_Text provided_

--------------------

# Anybody ever paint over powder coated wrought Iron?



## propainterJ (Jan 31, 2011)

Figuring up a bid for a very large ext on a golf course and the front wrought Iron railing is powder coated,of course the HO wants it painted as it's in pretty bad shape due to water hitting it 

I remember doing a wrought Iron fence years ago with the same problem,we used some exotic paint I'd never heard of,can't remember what it was called but we had to thin it with some crazy solvent like MEK or Xylol,I dont remember exactly

We had to mix this crap up by measuring cup then sweat it in for 20 minutes,and it sprayed like crap,any way after we were done with this huge fence the sprinklers came back on and guess what?Yup,water stains in it before we knew it,that HO is one picky sob too,he's not just your run of the mil picky either,he's a get out a ruler to measure your cut in width,get out a flashlight to side sheen every filled hole twice kinda crazy,not just kind crazy but really,really crazy

,Anyway if that paint we used on that guys fence took a water stain from sprinklers hittin it within a week,I hold no hope for anyh coating not getting water stained when water is hittin it constantly.


----------



## Sully (May 25, 2011)

I started powder coating at home over the winter. I can tell you it's really tuff stuff and removing it is usually done by sandblasting or, I've only heard not tried yet, using MEK. Powder coat is a synthetic resin usually polyester. My best guess for painting it would be roughing it up and using either Sea Shore or possibly a plastic spray paint. High end graffiti artist's spray paint might work too. Maybe Ironlak by AVT paints or spanish montana.


----------



## Contractor Jeff (Apr 8, 2011)

The thing about powder coatings is that they need that bake temp.
Some Yellow page ads show many local places to get your metal powder coated. Some local places that do powder coatings fail badly.
As opposed to factory powder coatings, such as your bbq.


----------



## Sully (May 25, 2011)

Contractor Jeff said:


> The thing about powder coatings is that they need that bake temp.
> Some Yellow page ads show many local places to get your metal powder coated. Some local places that do powder coatings fail badly.
> As opposed to factory powder coatings, such as your bbq.


That really depends on the powder, they all have different bake temps. Most of the time it's a prep problem that cause a powder coat to fail. Or old powder. Obviously a commercial coater is going to have less of those happening due to the volume of work they do. Most coatings cure around 300 degrees and only bake for about 10 minutes. It's a fairly simple process.

To the OP have you figured out what you're going to try yet?


----------



## aaron61 (Apr 29, 2007)

Paint em all the time.DTM,Super Paint what ever


----------



## straight_lines (Oct 17, 2007)

Yea just scuff really well if its still glossy.


----------



## propainterJ (Jan 31, 2011)

Thank you


----------

--------------------

_Material provided_
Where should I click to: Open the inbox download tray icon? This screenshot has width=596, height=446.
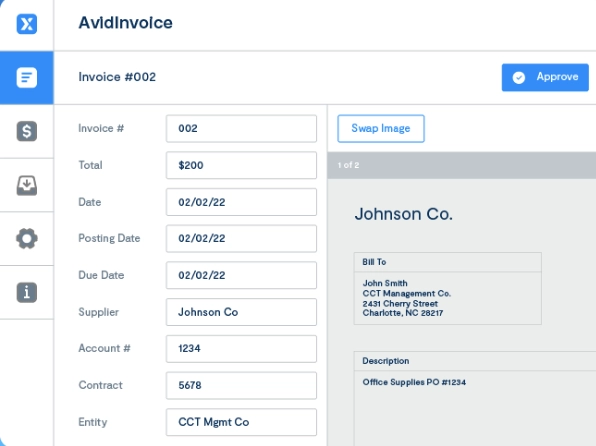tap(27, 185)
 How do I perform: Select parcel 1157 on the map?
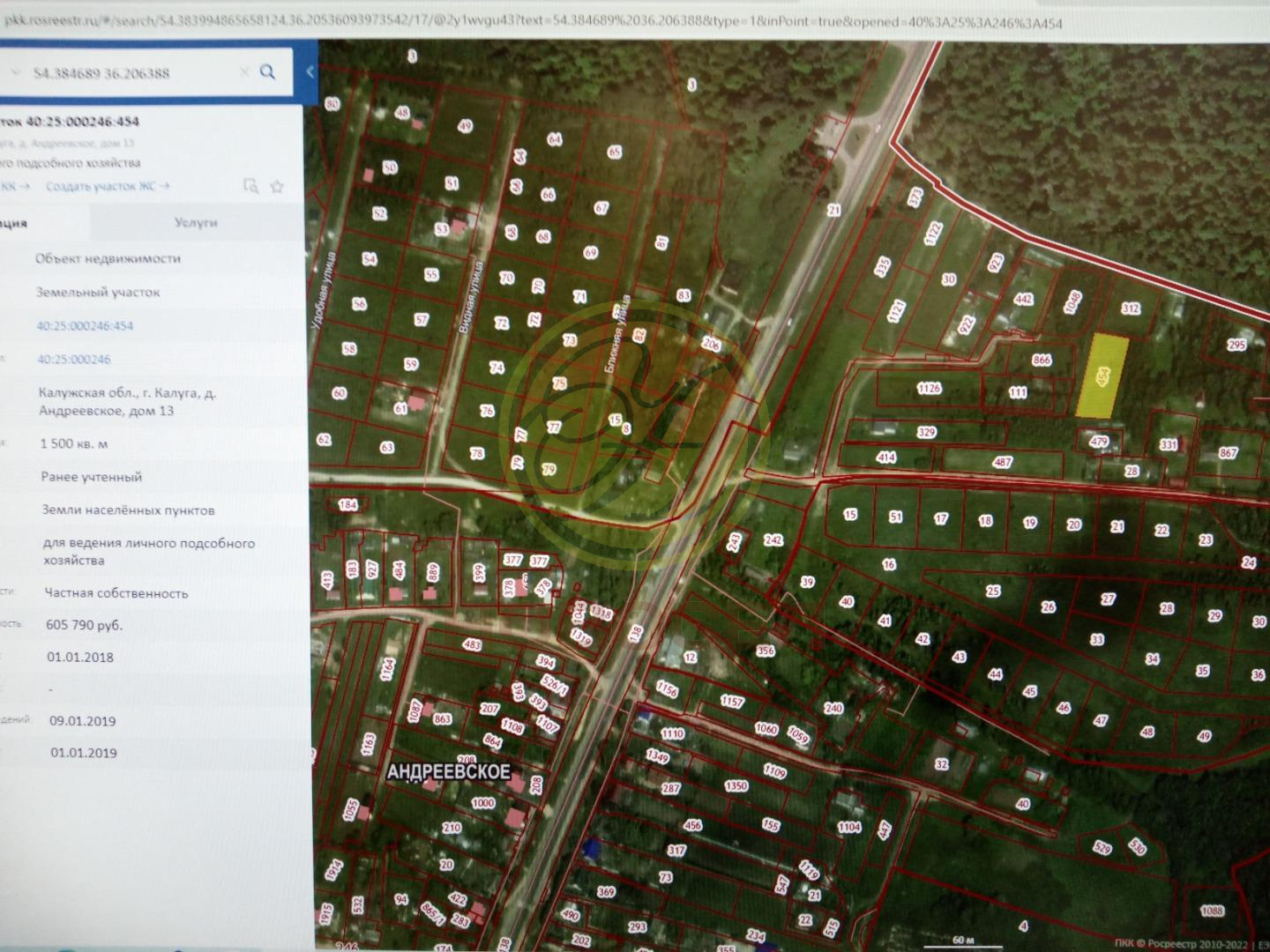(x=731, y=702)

--------------------

_Given task 1_
List each distinct username that posts in the powder coating thread, with each name given once.
_Given task 2_
Transcribe the powder coating thread word for word, beginning at the words "I started powder" and stopping after "or spanish montana.".

_Correct answer 1_
propainterJ
Sully
Contractor Jeff
aaron61
straight_lines

_Correct answer 2_
I started powder coating at home over the winter. I can tell you it's really tuff stuff and removing it is usually done by sandblasting or, I've only heard not tried yet, using MEK. Powder coat is a synthetic resin usually polyester. My best guess for painting it would be roughing it up and using either Sea Shore or possibly a plastic spray paint. High end graffiti artist's spray paint might work too. Maybe Ironlak by AVT paints or spanish montana.